Bauhaus Roots at IIT: A Heritage of Innovation and Experimentation
Introduction
Nearly a century ago, designers, artists, and architects took up the challenge of a poor economy, a war-torn continent, and a disillusioned public by creating a radical new school called the Bauhaus in Weimar, Germany. They aimed to build a better future by melding art and craft, employing creative problem solving, working in interdisciplinary teams, and focusing on discovering and experimenting with applications for the newest materials and technology. The result: a school whose ideas changed education, production, architecture, and design the world over.

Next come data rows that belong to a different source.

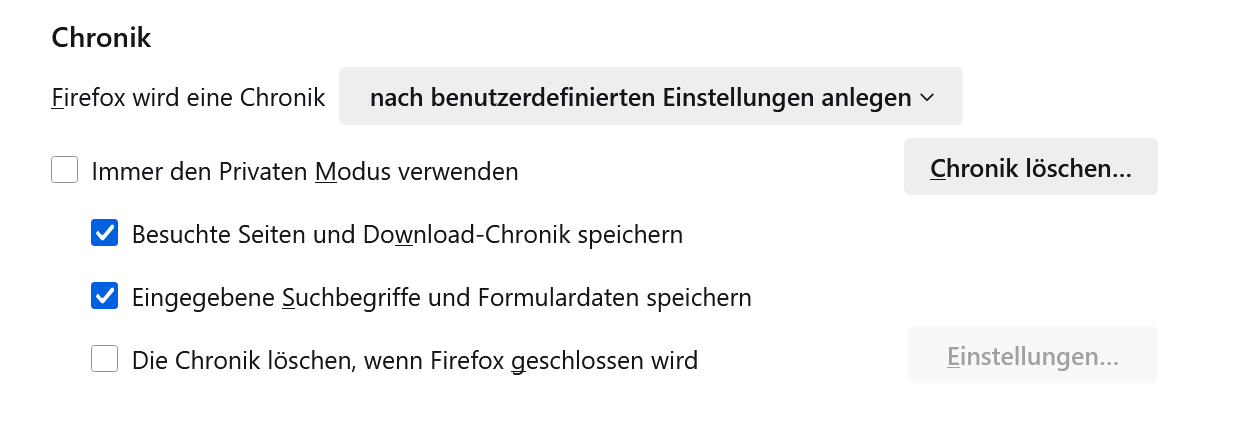
Task: Open the 'nach benutzerdefinierten Einstellungen anlegen' dropdown
Action: [650, 97]
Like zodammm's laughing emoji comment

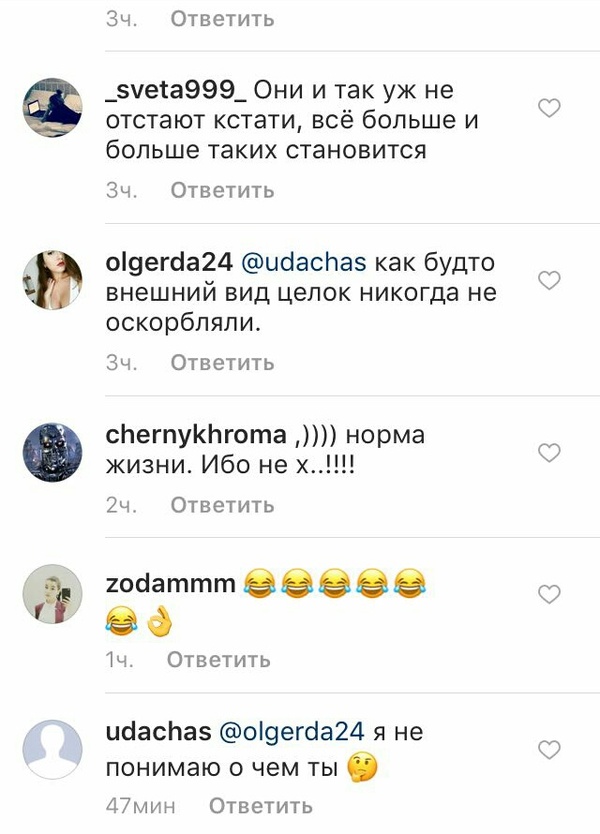(549, 594)
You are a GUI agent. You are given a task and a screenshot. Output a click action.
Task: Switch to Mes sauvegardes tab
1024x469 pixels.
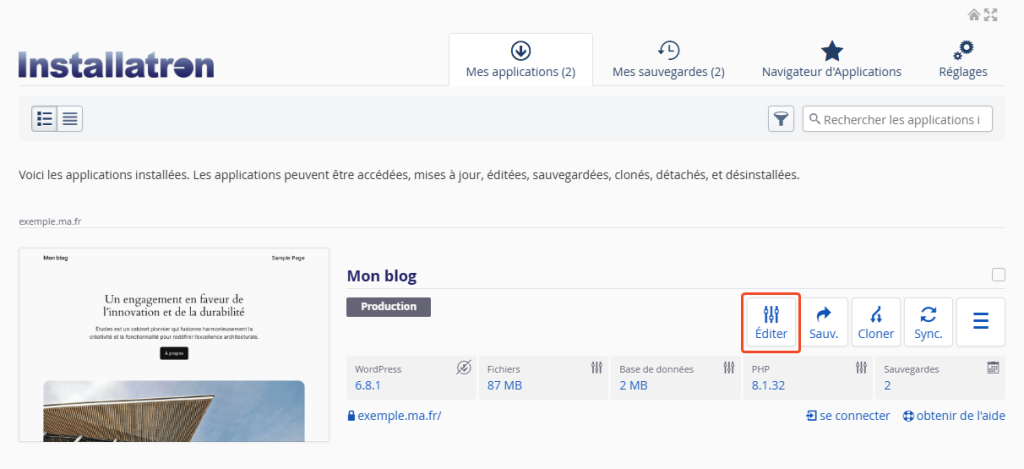668,60
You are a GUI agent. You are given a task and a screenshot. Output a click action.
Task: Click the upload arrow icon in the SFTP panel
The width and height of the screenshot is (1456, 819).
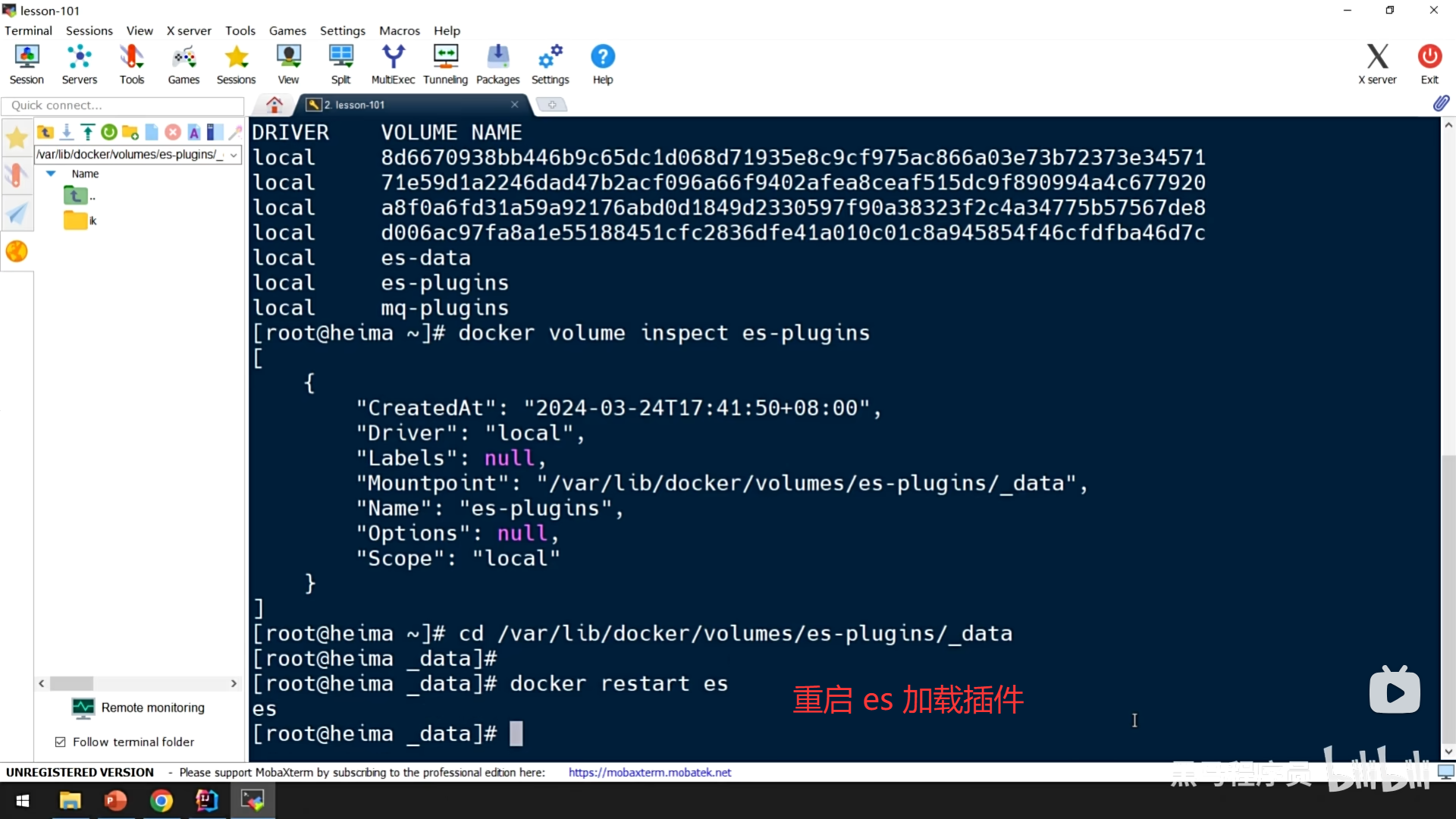tap(88, 133)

Two individuals, Ludwig Mies van der Rohe and László Moholy-Nagy, participated in and influenced the Bauhaus's impact on art, design, and architecture. They also had a major influence on the development of today's Illinois Institute of Technology—through their creation of educational programs that shaped IIT’s College of Architecture and Institute of Design.
College of Architecture
In 1938, Armour Institute of Technology engaged German born-architect Ludwig Mies van der Rohe (1886–1969) to take over the leadership of its architectural program. In doing so, the school hoped to transform its traditional architectural program into one of international stature and innovation.
The selection of Mies as chair of the school's Department of Architecture was a logical choice for achieving this goal; at that time, Mies had already achieved international recognition as one of the leading figures of modern architecture. Mies also had an established reputation in the field of architectural education, having been affiliated with the famed Bauhaus school of design in Germany. He served as director of the Bauhaus from 1930 until 1933, when political pressures forced its closing.
Relocating to Chicago in 1938, Mies reshaped the architectural curriculum of Armour Institute along similar lines to that of the Bauhaus, developing a disciplined curriculum carried out in a cooperative environment that encouraged interaction between students and the faculty, comprised of professionals from a wide variety of design disciplines.
The curriculum was comprised of progressive, Bauhaus-inspired courses on the visual and tactile characteristics of materials, as well as more fundamental classes on drawing and construction techniques. Beginning students were first educated in the essential characteristics of materials and construction, providing a sound foundation in how a building is built and the nature and capabilities of materials. Only when students fully grasped the basic concepts were they gradually advanced into applying these principles into actual building design.
Much of the Mies-inspired innovative curriculum remains in place today, as does the modern campus of IIT, which includes 18 buildings Mies designed. The most famous is S. R. Crown Hall, home of the College of Architecture and a symbol of Mies' extraordinary vision and creativity.
Institute of Design
In 1937, Walter Paepcke, chair of the Container Corporation of America, invited László Moholy-Nagy (1895–1946) to come to Chicago to be the director of the New Bauhaus, to recreate the energy of the shuttered German counterpart. According to Wikipedia, Moholy-Nagy had joined the German Bauhaus in 1923 as the instructor of the preliminary course that led the school to abandon its expressionistic leanings and embrace its mission to promote design and industrial integration.
Moholy-Nagy became proficient in the fields of photography, typography, sculpture, painting, printmaking, and industrial design. He coined the term New Vision to characterize his belief that photography could introduce a whole new way of seeing the world and became a leading experimenter in both photographic technology, photomontage, and photograms—images created by laying objects on light-sensitive paper.
Moholy-Nagy brought this creativity and his European experiences to the educational programming of the New Bauhaus, but the school lost its financial backing after only a year and closed. Paepcke, however, continued his support, and the school reopened as the School of Design in 1939, becoming the Institute of Design in 1944.
Moholy-Nagy died of leukemia in 1946, but the Institute of Design stayed alive and became part of IlT in 1949. Moholy-Nagy's influence was strongly felt even after his death, as faculty and students of the Institute of Design led the development of post-war commercial photography. The Institute of Design has evolved into one of the nation’s leading educational centers for innovation and human-centered design today.